Mas, especialmente, nem em costumes, nem em sociedade, Amoedo pode ser considerado liberal. E o admite, dizendo: “sou liberal na economia, mas conservador nos costumes”. Apenas se esquece que isso é uma impossibilidade semântica – ou se é liberal por inteiro, ou não se é liberal.
Tibiamente, Amoedo se recusa a dar ao cidadão o direito de decidir sobre o consumo de drogas, o que é completamente incompatível com qualquer noção de liberdade.
A respeito das cotas para negros, embora se diga contra, Amoedo diz que não as revogaria. Em se tratando do Estado, o liberalismo não admite como princípio a discriminação positiva, preferindo como solução a retirada de barreiras: em vez de cotas, portanto, o liberalismo optaria como receituário os vouchers para a educação superior; e não as admitiria nos processos seletivos para o funcionalismo público. Mas, Amoedo admite que elas continuem existindo, de forma um tanto quanto pusilânime.
Amoedo revelou-se como um conservador, no fim das contas, e não como o liberal que prega ser. Muito por isso, a sua entrevista no Roda Viva foi ruim, e foi verdadeiramente devorado por jornalistas. Oras, esperavam todos, tanto entrevistadores quanto o público, encontrar um candidato com solidez ideológica; frustraram-se todos ao perceber que não há muita diferença entre João Amoedo e muitos outros candidatos, mais além do conceito um tanto quanto abstrato da candidatura anti-establishment.

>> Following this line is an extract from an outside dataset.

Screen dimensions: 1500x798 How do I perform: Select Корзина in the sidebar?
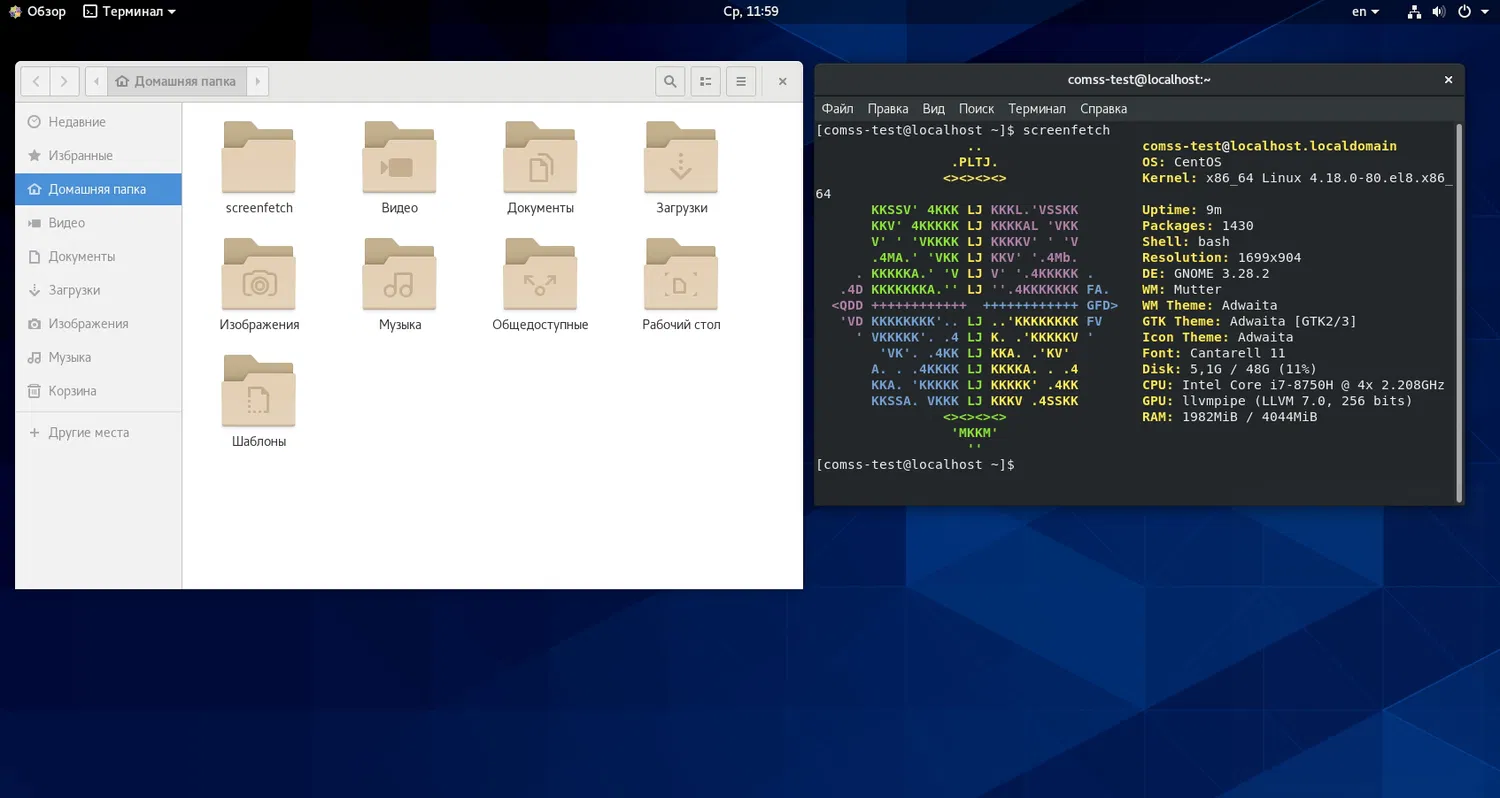pyautogui.click(x=72, y=391)
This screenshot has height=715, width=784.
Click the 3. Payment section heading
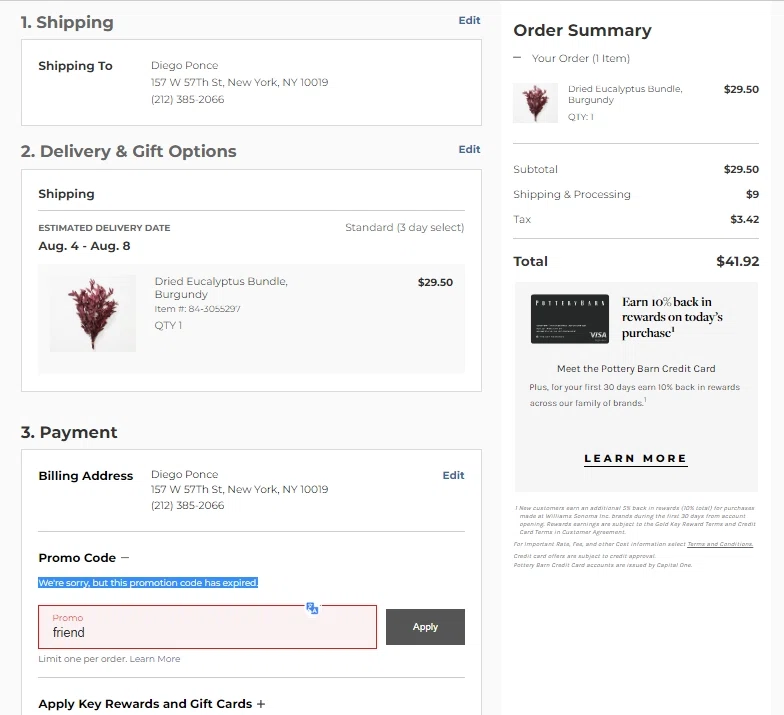69,432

Fica o desejo de que Amoedo perceba as profundas contradições entre sua posição e o liberalismo, as reveja, abandone a incoerência do “conservadorismo nos costumes”, e tenha mais firmeza política, característica necessária para um presidente da República. Ou, pelo menos, o desejo de que não nos envergonhe nessa eleição, como os outros soi-disant liberais que se colocam no páreo.
Lucas Baqueiro
Bacharel em Humanidades pela UFBA. Editor de política e atualidades da Amálgama.